══ SOURCE RECORDS
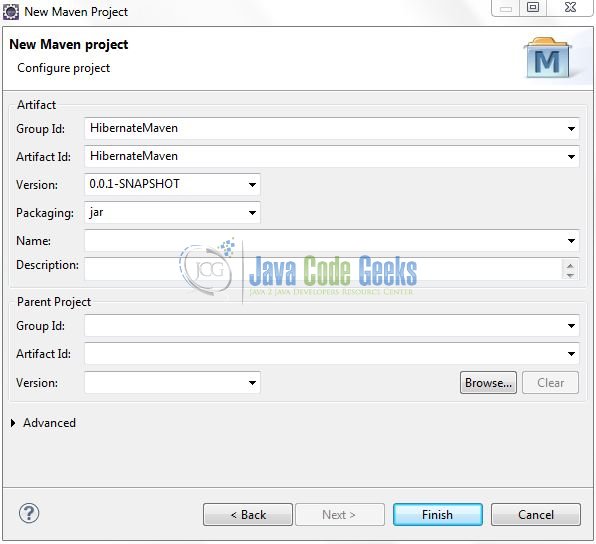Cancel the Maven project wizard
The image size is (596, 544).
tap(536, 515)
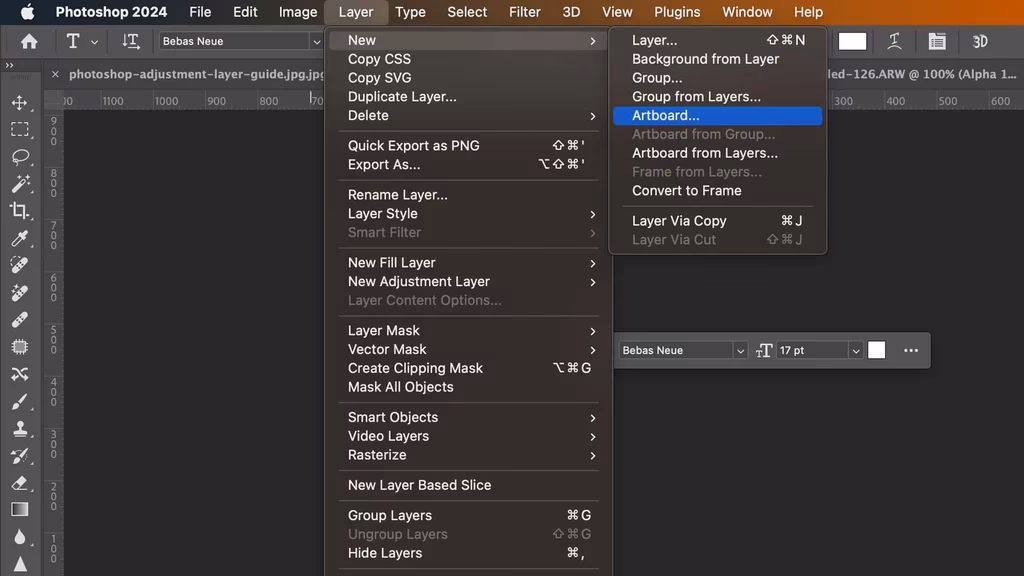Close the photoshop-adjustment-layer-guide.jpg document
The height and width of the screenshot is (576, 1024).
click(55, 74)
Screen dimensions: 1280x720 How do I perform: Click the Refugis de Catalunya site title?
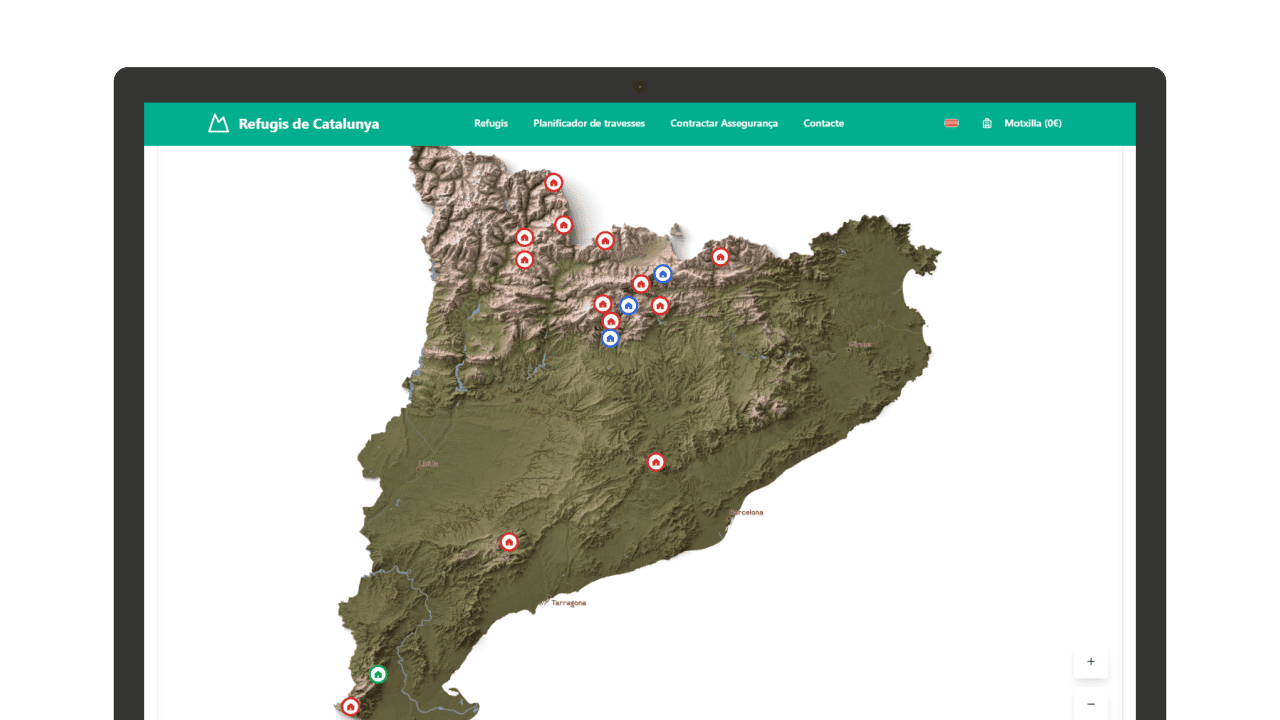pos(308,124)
════
=== ABOUT THIS TASK ===
Omit the pictures, then extract verbatim only those lines that fall between the line containing "Screen dimensions: 1280x720" and the final line of the records above, both included.

=== ANSWER TO THIS TASK ===
Screen dimensions: 1280x720 How do I perform: Click the Refugis de Catalunya site title?
pos(308,124)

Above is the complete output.